### AIM:
Reproduce the data starting at its first line and ending at the line containing "point(422,35)", changing every "Open" to "Show" and leaving all else untouched.

Start GIVEN DATA

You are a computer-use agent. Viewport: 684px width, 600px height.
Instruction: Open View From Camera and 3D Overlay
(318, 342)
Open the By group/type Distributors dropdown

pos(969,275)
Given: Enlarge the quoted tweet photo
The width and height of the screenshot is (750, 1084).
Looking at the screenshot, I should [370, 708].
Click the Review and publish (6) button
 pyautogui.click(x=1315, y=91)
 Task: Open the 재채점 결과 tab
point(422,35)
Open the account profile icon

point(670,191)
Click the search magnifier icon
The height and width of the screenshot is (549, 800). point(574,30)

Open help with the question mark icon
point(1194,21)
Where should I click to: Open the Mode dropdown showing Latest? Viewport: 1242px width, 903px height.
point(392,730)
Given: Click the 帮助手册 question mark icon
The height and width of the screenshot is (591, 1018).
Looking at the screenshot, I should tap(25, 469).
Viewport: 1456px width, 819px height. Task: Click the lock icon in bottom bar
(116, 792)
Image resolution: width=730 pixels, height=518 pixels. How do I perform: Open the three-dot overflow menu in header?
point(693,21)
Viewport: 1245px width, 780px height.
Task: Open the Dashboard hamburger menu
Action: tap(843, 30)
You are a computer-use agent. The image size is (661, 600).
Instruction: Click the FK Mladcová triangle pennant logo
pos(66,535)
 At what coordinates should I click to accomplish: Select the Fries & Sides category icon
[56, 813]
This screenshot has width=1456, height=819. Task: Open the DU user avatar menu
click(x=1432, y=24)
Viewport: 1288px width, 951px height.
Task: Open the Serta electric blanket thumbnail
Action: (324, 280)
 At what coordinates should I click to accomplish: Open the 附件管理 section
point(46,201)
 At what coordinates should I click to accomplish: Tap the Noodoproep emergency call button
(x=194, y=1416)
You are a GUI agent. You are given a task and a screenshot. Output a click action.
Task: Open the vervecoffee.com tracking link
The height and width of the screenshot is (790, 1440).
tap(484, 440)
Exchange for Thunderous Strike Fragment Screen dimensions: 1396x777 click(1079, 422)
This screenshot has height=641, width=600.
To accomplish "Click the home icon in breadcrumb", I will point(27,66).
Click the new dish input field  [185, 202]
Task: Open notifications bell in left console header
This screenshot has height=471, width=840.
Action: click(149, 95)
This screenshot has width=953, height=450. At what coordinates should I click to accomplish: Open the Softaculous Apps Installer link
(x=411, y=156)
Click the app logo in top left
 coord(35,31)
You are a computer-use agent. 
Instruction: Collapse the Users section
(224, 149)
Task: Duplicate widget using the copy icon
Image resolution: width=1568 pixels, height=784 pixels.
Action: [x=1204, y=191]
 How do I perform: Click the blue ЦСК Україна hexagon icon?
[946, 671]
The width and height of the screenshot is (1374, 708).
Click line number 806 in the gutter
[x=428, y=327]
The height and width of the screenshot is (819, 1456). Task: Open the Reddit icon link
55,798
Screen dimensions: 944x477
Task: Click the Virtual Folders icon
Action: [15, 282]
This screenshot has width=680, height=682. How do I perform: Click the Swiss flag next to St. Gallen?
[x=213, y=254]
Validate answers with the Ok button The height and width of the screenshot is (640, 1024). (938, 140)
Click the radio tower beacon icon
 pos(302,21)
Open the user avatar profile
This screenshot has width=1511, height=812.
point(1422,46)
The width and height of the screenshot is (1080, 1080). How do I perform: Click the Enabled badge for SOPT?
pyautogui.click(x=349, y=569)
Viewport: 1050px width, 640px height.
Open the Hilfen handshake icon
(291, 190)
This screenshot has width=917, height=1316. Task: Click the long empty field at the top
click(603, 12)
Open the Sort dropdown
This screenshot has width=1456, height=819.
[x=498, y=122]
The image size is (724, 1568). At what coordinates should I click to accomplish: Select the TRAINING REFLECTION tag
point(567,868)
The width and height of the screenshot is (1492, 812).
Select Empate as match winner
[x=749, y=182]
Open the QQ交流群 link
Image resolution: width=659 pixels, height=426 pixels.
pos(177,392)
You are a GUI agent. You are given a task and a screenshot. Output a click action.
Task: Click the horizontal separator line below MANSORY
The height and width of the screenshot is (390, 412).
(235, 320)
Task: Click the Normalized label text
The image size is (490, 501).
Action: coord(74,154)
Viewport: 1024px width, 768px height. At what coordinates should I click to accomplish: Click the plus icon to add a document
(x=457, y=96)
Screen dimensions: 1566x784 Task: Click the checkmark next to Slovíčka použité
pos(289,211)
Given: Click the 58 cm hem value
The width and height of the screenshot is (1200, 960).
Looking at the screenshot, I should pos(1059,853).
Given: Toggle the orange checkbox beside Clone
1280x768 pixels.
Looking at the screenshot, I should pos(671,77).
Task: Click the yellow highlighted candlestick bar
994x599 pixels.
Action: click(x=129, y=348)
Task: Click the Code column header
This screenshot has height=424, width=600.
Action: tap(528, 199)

End GIVEN DATA

### OUTPUT OF THE TASK:
You are a computer-use agent. Viewport: 684px width, 600px height.
Instruction: Show View From Camera and 3D Overlay
(318, 342)
Show the By group/type Distributors dropdown

pos(969,275)
Given: Enlarge the quoted tweet photo
The width and height of the screenshot is (750, 1084).
Looking at the screenshot, I should [370, 708].
Click the Review and publish (6) button
 pyautogui.click(x=1315, y=91)
 Task: Show the 재채점 결과 tab
point(422,35)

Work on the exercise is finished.